**HOW TO COMPLETE THIS TASK**
Take the entries that follow and write each one out exactly.

MATERIAL SHOWN section start

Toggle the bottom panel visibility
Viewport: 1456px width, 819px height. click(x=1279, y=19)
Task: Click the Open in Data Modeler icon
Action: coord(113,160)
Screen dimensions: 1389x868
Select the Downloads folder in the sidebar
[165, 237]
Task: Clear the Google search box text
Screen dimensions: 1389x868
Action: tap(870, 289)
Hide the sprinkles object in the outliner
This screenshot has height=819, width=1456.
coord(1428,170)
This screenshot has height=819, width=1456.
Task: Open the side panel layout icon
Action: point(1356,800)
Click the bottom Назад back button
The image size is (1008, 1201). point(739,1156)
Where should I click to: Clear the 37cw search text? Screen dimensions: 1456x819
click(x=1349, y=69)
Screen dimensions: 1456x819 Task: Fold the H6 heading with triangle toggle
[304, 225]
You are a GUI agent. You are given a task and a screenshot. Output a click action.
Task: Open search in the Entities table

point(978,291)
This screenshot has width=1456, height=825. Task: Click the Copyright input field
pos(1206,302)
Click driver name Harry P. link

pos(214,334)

MATERIAL SHOWN section end

**RESPONSE TO THIS EXERCISE**
Toggle the bottom panel visibility
Viewport: 1456px width, 819px height. click(x=1279, y=19)
Task: Click the Open in Data Modeler icon
Action: coord(113,160)
Screen dimensions: 1389x868
Select the Downloads folder in the sidebar
[165, 237]
Task: Clear the Google search box text
Screen dimensions: 1389x868
Action: tap(870, 289)
Hide the sprinkles object in the outliner
This screenshot has height=819, width=1456.
coord(1428,170)
This screenshot has height=819, width=1456.
Task: Open the side panel layout icon
Action: point(1356,800)
Click the bottom Назад back button
The image size is (1008, 1201). point(739,1156)
Where should I click to: Clear the 37cw search text? Screen dimensions: 1456x819
click(x=1349, y=69)
Screen dimensions: 1456x819 Task: Fold the H6 heading with triangle toggle
[304, 225]
You are a GUI agent. You are given a task and a screenshot. Output a click action.
Task: Open search in the Entities table

point(978,291)
This screenshot has width=1456, height=825. Task: Click the Copyright input field
pos(1206,302)
Click driver name Harry P. link

pos(214,334)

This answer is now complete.